May 14th, 2014 | Published in Database, Tech Talk | 6 Comments


PostgreSQL is a pretty good database, and I enjoy working with it. However, there is an implementation detail that not everyone knows about, which can drastically affect table performance. What is this mysterious feature? I am, of course, referring to foreign keys.

Foreign keys are normally a part of good database design, and for good reason. They inform about entity relationships, and they verify, enforce, and maintain those relationships. Yet all of this comes at a cost that might surprise you. In PostgreSQL, every foreign key is maintained with an invisible system-level trigger added to the source table in the reference. At least one trigger must go here, as operations that modify the source data must be checked that they do not violate the constraint.

This query is an easy way to see how many foreign keys are associated with every table in an entire PostgreSQL database:

SELECT t.oid::regclass::text AS table_name, count(1) AS total
  FROM pg_constraint c
  JOIN pg_class t ON (t.oid = c.confrelid)
 GROUP BY table_name
 ORDER BY total DESC;

With this in mind, consider how much overhead each trigger incurs on the referenced table. We can actually calculate this overhead. Consider this function:

CREATE OR REPLACE FUNCTION fnc_check_fk_overhead(key_count INT)
RETURNS VOID AS
$$
DECLARE
  i INT;
BEGIN
  CREATE TABLE test_fk
  (
    id   BIGINT PRIMARY KEY,
    junk VARCHAR
  );

  INSERT INTO test_fk
  SELECT generate_series(1, 100000), repeat(' ', 20);

  CLUSTER test_fk_pkey ON test_fk;

  FOR i IN 1..key_count LOOP
    EXECUTE 'CREATE TABLE test_fk_ref_' || i || 
            ' (test_fk_id BIGINT REFERENCES test_fk (id))';
  END LOOP;

  FOR i IN 1..100000 LOOP
    UPDATE test_fk SET junk = '                    '
     WHERE id = i;
  END LOOP;

  DROP TABLE test_fk CASCADE;

  FOR i IN 1..key_count LOOP
    EXECUTE 'DROP TABLE test_fk_ref_' || i;
  END LOOP;

END;
$$ LANGUAGE plpgsql VOLATILE;

The function is designed to create a simple two-column table, fill it with 100,000 records, and test how long it takes to update every record. This is purely meant to simulate a high-transaction load caused by multiple clients. I know no sane developer would actually update so many records this way.

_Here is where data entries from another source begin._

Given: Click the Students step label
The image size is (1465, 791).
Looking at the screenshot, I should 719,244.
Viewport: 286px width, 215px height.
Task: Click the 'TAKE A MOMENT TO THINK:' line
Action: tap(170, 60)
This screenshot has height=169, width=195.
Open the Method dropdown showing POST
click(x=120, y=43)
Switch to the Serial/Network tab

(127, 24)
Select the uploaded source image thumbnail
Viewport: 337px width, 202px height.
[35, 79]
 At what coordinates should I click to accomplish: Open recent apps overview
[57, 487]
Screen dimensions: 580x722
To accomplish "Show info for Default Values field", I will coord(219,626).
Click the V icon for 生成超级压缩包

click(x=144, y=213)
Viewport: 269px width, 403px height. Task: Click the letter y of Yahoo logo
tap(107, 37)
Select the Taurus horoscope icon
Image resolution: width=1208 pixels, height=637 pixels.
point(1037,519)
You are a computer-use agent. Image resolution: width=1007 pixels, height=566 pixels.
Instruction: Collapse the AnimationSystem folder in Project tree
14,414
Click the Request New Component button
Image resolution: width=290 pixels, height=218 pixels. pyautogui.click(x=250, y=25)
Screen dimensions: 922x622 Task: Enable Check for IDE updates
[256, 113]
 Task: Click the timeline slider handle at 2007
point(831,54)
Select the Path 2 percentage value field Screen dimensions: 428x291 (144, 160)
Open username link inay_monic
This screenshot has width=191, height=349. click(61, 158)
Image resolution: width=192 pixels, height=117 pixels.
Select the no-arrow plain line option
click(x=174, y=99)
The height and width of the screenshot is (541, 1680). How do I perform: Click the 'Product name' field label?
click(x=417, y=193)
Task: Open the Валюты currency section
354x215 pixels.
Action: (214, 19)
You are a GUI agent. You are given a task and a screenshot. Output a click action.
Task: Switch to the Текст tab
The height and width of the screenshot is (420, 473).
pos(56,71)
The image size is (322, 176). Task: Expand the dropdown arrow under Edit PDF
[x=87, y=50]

The only parameter this function accepts, is the amount of tables it should create that reference this source table. Every referring table is empty, and has only one column for the reference to be valid. After the foreign key tables are created, it performs those 100,000 updates, and we can measure the output with our favorite SQL tool. Here is a quick test with psql:

\timing
SELECT fnc_check_fk_overhead(0);
SELECT fnc_check_fk_overhead(5);
SELECT fnc_check_fk_overhead(10);
SELECT fnc_check_fk_overhead(15);
SELECT fnc_check_fk_overhead(20);

On our system, these timings were collected several times, and averaged 2961ms, 3805ms, 4606ms, 5089ms, and 5785ms after three runs each. As we can see, after merely five foreign keys, performance of our updates drops by 28.5%. By the time we have 20 foreign keys, the updates are 95% slower!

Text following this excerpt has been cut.